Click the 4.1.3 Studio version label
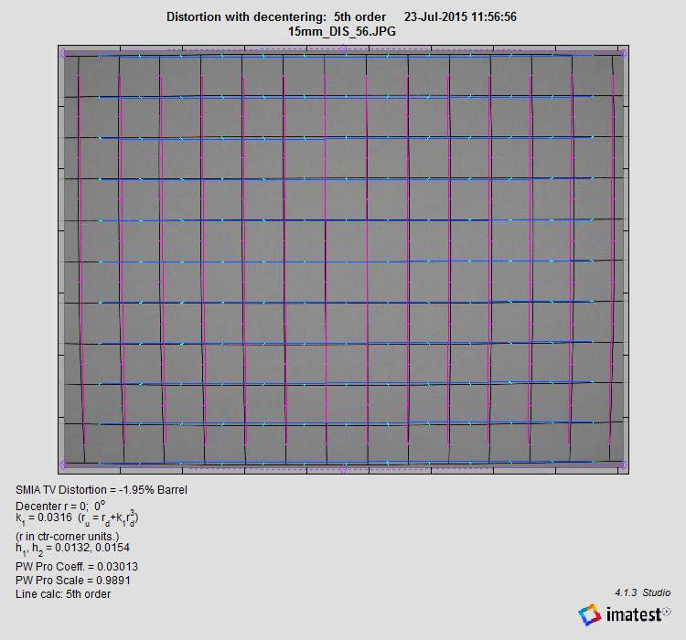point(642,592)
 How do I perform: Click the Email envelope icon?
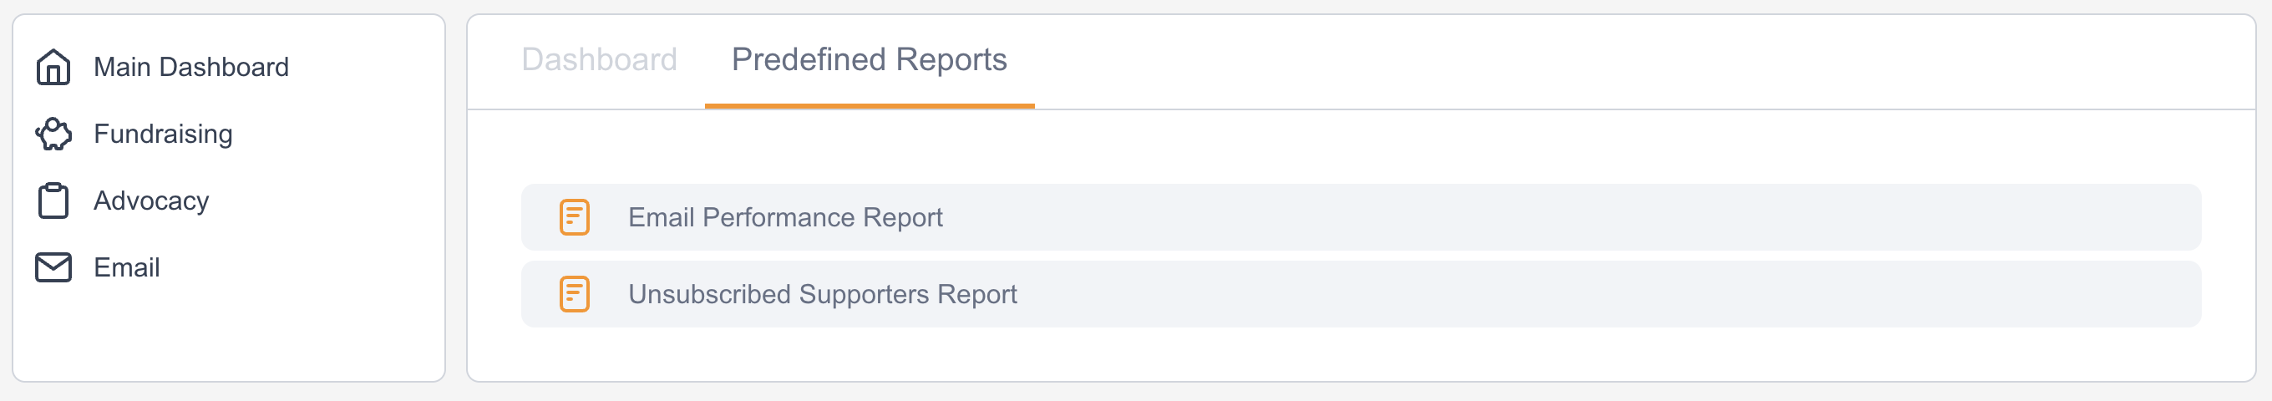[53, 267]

* * *

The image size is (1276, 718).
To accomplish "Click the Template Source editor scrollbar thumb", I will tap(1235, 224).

==

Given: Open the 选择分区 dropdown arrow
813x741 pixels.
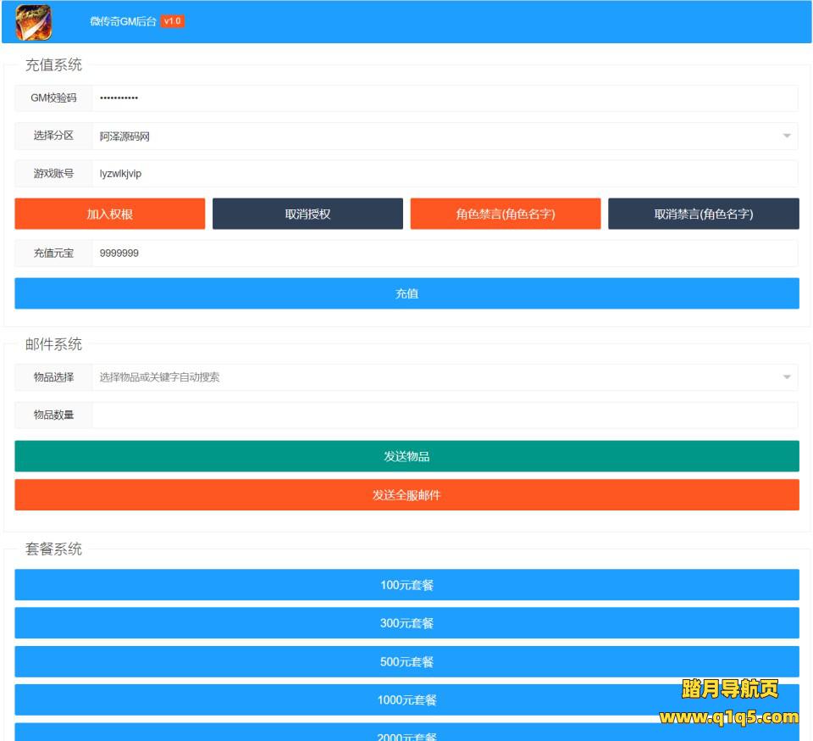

● **Action item**
Would you retype exactly the lines above, from the line with "Given: Open the 选择分区 dropdown arrow" to the line with "813x741 pixels.", with both end lines kept and nothing more?

● **Solution to the problem**
Given: Open the 选择分区 dropdown arrow
813x741 pixels.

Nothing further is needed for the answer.